The GMAT is an entrance exam used by graduate business and management schools to make admissions decisions. Some programs also use GMAT results in awarding merit scholarships.
The old version of the GMAT is available until January 31, 2024. It includes:
Verbal Reasoning – multiple choice reading comprehension, critical reasoning, and sentence correction
Quantitative Reasoning – multiple choice and data sufficiency math questions on a variety of topics, including geometry
Integrated Reasoning – synthesizing, evaluating, manipulating, and organizing data to solve problems. This section is scored on a scale of 1-8 and does not count towards the overall GMAT score
Analytical Writing Assessment – an essay analyzing an argument. This assessment is scored separately and does not count towards the overall GMAT score.

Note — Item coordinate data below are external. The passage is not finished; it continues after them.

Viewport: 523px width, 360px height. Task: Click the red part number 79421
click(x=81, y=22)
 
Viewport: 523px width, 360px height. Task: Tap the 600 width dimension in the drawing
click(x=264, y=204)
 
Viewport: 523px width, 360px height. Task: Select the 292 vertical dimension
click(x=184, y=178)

The GMAT Focus Edition launched on November 7, 2023, and will completely replace the old GMAT after January 31, 2024
- Verbal Reasoning – multiple choice reading comprehension and critical reasoning. Sentence correction has been eliminated
- Quantitative Reasoning – multiple choice math questions on a variety of topics, but no longer including geometry. Data sufficiency questions have been moved to the new Data Insights section
- Data Insights – a combination of the old Integrated Reasoning section (synthesizing, evaluating, manipulating, and organizing data to solve problems) and the data sufficiency questions from the old Quantitative Reasoning section
- The Focus Edition no longer includes the Analytical Writing Assessment.
Taking the GMAT
The GMAT is a computer-based test given almost every day throughout the year. Unofficial test scores are available immediately upon completion of the test. Official scores are usually available a week later.
Ways to Take GMAT
Students may take a computer-based test at home, proctored by a live, remote proctor. This option is available every day, around the clock.
At a Test Center
Students may take a computer-based test at a digital testing center seven days a week.
The GMAT Requires Students to Apply Their Knowledge to New Situations
Taking the GMAT is not the same experience for students as taking tests in school. Classroom teachers prepare their students for material-based testing. The GMAT requires students to apply their knowledge to new situations and new types of questions.

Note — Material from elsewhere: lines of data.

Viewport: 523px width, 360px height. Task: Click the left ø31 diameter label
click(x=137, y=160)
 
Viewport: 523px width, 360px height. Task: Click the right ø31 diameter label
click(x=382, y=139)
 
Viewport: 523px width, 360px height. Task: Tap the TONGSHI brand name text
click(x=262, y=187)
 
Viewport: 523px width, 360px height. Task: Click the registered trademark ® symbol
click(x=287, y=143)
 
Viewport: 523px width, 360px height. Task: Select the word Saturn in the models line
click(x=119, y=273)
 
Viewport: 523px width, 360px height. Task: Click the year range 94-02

Preparing for and taking the test can be stressful for students, so it is important for parents to be encouraging and positive.

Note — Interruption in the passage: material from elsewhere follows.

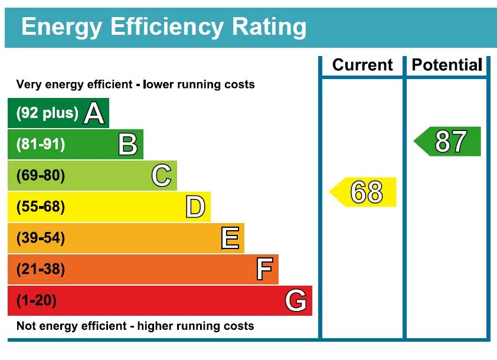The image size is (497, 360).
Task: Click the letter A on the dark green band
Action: (x=94, y=113)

Our tutoring program is also designed to reduce students’
stress by showing them how to approach the different kinds of questions and giving them lots of practice while working with a tutor in a caring, supportive
The GMAT is an adaptive test: as a student answers questions correctly, questions get harder; as a student answers incorrectly, questions get easier. Adaptivity allows the exam to tailor the difficulty level to match each student’s skill level and thereby calculate a score based on fewer questions.
The score is each section is based on both the number answered correctly and the difficulty of the questions.
There is no penalty for guessing on the GMAT; a blank answer and an incorrect answer have the same effect on the score, so a student should answer all questions.
On the old version of the GMAT, students receive a score from 6 to 51 on the Verbal Reasoning and Quantitative Reasoning sections. The composite score ranging from 200 to 800 is calculated based on those two scores. Students receive separate scores on the Analytical Writing Assessment (0 to 6) and the Integrated Reasoning (1 to 8).
On the new Focus Edition of the GMAT, students receive a score from 60 to 90 on the Verbal Reasoning, Quantitative Reasoning, and Data Insights sections. The composite score ranging from 205 to 805 is calculated based on those three scores.
Scores on the old GMAT and the Focus Edition cannot be compared directly because the scales are very different. GMAC has published a concordance table that shows equivalent scores on the two versions of the exam.